Cervical cancer originates from the cells of the cervix. The disease is still one of the leading causes of cancer deaths in women worldwide. However. There are more than 311,000 female deaths each year in most developing countries.
Recently, the 2020 ESMO Virtual Conference announced the positive results of the ADC drug Tisotumab vedotin in the treatment of cervical cancer in the key phase II innovaTV 204 study. The drug has significant efficacy as a monotherapy and can provide clinically meaningful and durable objective relief. The total response rate (ORR) was 24%, DOR was 8.3 months, and safety was controllable.
Tisotumab vedotin international research data
innovaTV 204 is an ongoing single-arm, global, multi-center study.
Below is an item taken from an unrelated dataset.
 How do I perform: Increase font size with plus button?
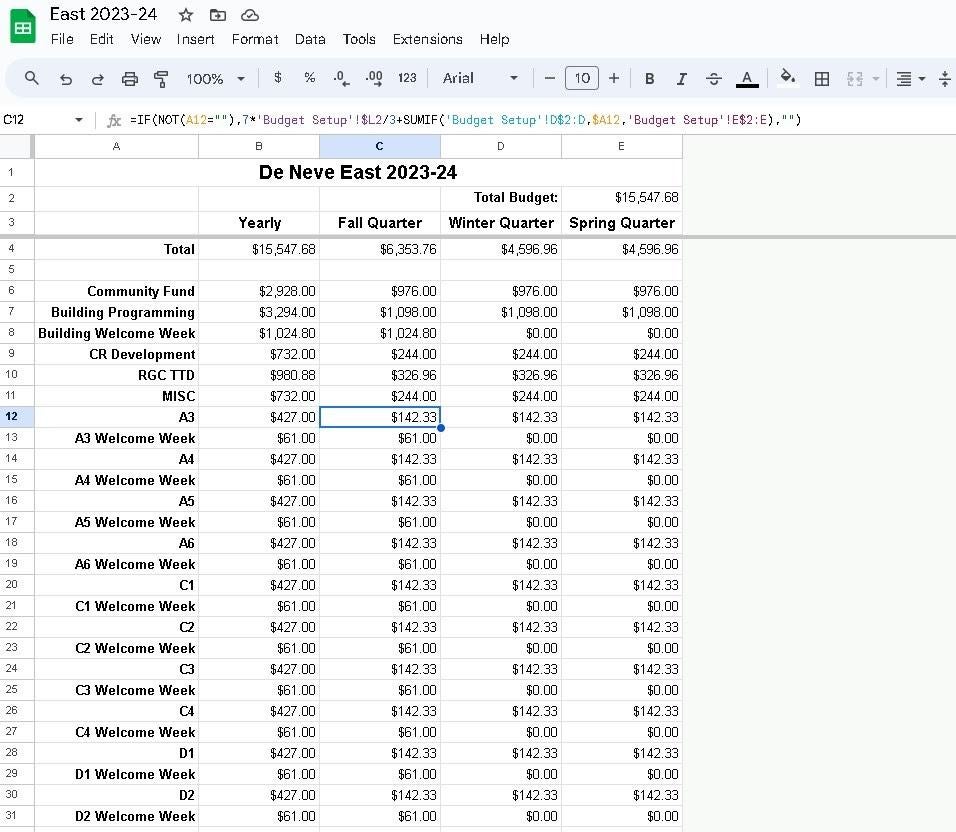tap(614, 78)
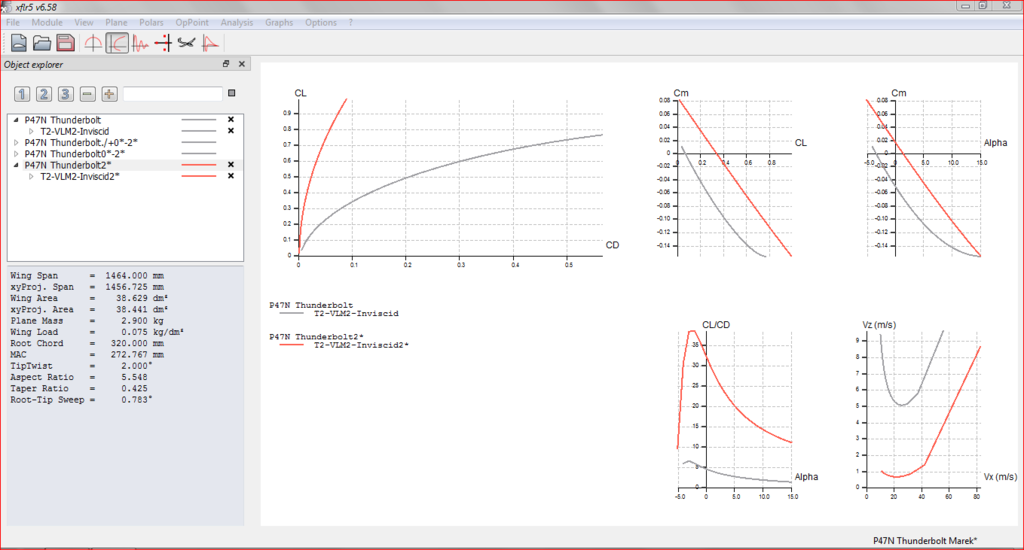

The 101 subjects have been received dual chemotherapy (with or without bevacizumab) with recurrent or metastatic cervical cancer. The study evaluated the efficacy and safety of the ADC drug Tisotumab vedotin (administered once every 3 weeks). The primary endpoint is the objective response rate (ORR) assessed by the blinded independent center review (BICR). The key secondary endpoints include duration of response (DOR), progression-free survival (PFS), overall survival (OS), safety, and tolerance.
The results showed that the ORR of Tisotumab vedotin treatment was 24% (95%CI: 15.9-33.3%). The complete response rate (CR) was 7% (7 cases), and the partial response rate (PR) was 17% (17 cases). The median follow-up was 10 months or, the median DOR was 8.3 months (95%CI: 4.2-not reached). The median time from initiation of treatment to remission was 1.4 months (range: 1.1-5.1).
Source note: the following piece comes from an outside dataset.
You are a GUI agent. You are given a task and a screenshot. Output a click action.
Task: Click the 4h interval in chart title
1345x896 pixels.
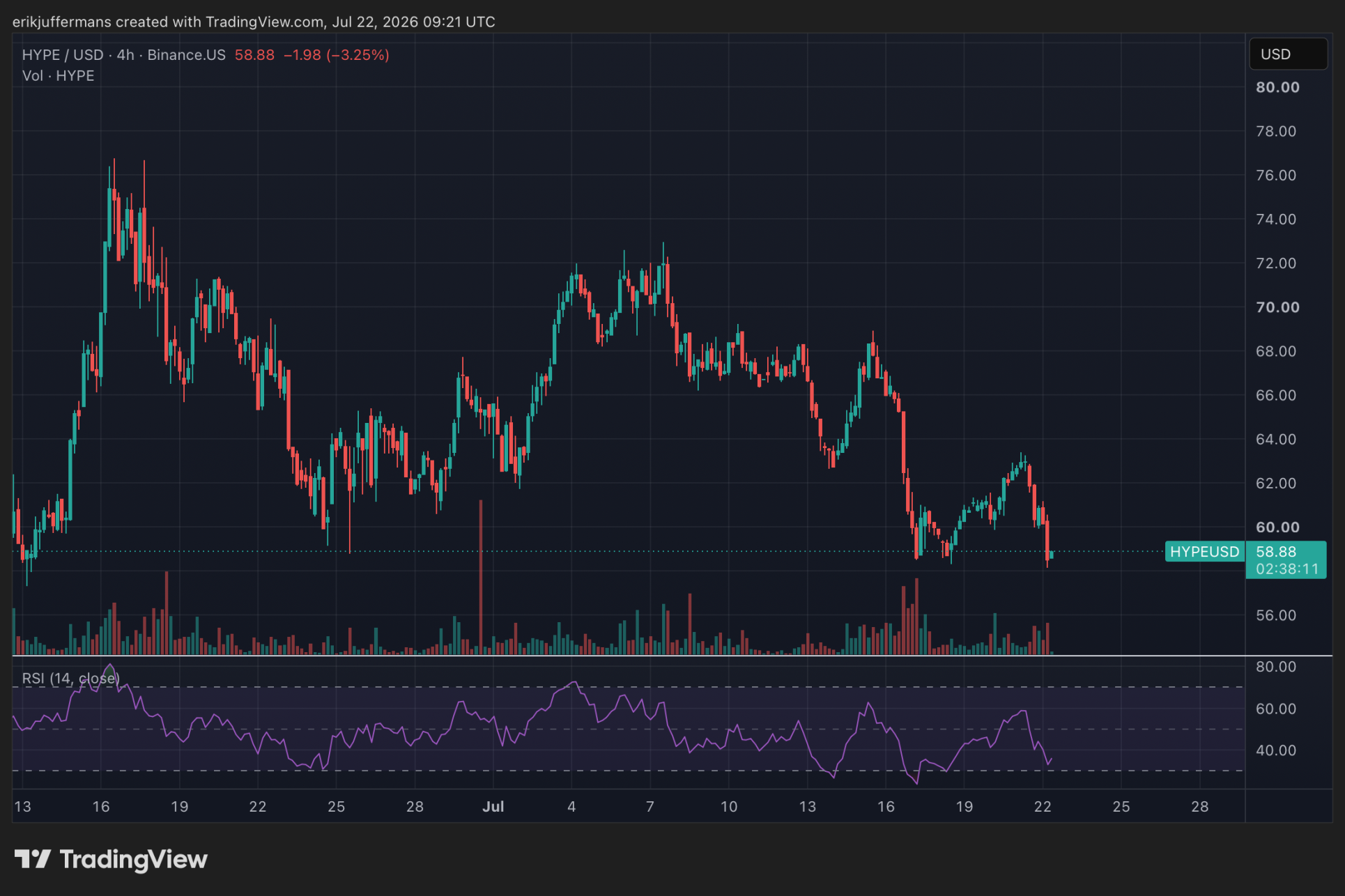(125, 55)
Usually, treatment response was observed in the first 2 treatment cycles. Subgroup analysis showed that regardless of tumor histology, number of previously received therapies, response to previous systemic regimens, dual chemotherapy combined with bevacizumab as first-line treatment, the remission rate among the subgroups was generally consistent.
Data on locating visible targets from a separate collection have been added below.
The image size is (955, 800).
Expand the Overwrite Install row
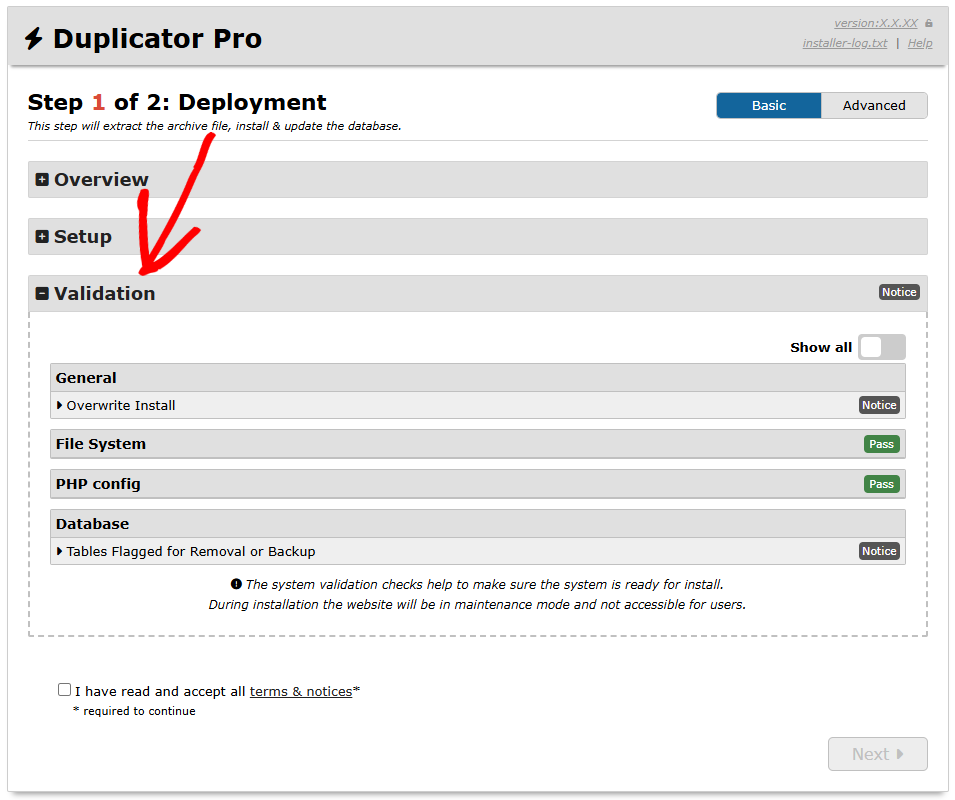[x=120, y=405]
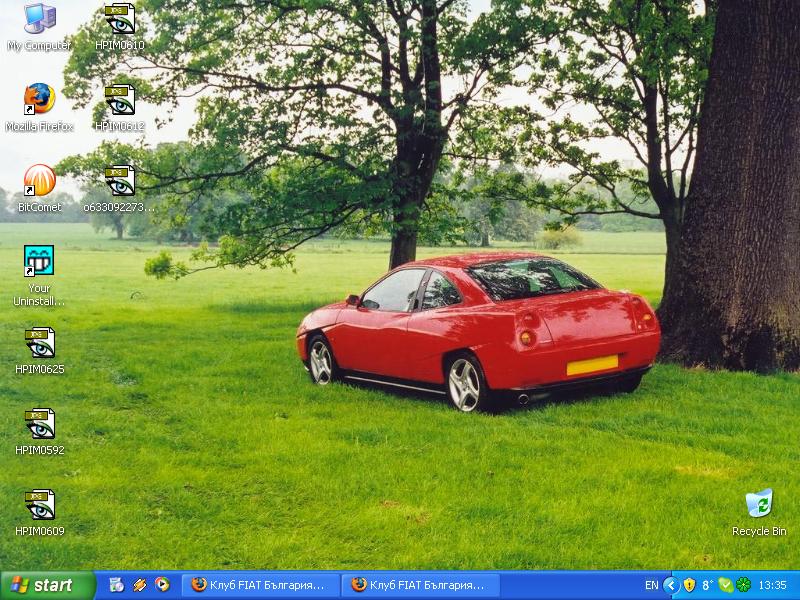The width and height of the screenshot is (800, 600).
Task: Launch Winamp from the Quick Launch bar
Action: click(x=140, y=585)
The median PFS was 4.2 months (95%CI: 3.0-4.4), and the 6-month PFS rate was 30% (95%CI: 20.8-40.1). The median OS was 12.1 months (95%CI: 9.6-13.9), and the 6-month OS rate was 79% (95%CI: 69.3-85.6). In the study, the most common treatment-related adverse events (≥20%) included hair loss, epistaxis, nausea, conjunctivitis, fatigue, and dry eye.
Tisotumab vedotin drug introduction
Drug name: Tisotumab vedotin
Developer: Seattle Genetics, Genmab
Tisotumab vedotin is an ADC drug under development that targets tissue factors (TF). The drug is designed to target the TF antigen on cancer cells and deliver the cytotoxic agent MMAE directly to cancer in the cell. In cancer biology, TF is a protein involved in tumor signal transduction and angiogenesis.
It is excessive in most cervical cancer patients and many other solid tumors (including ovarian, lung, pancreas, colorectal, and head and neck cancers). expression. Based on the high expression and rapid internalization of the TF factor in many solid tumors, TF has become an ideal target for the development of ADC drugs.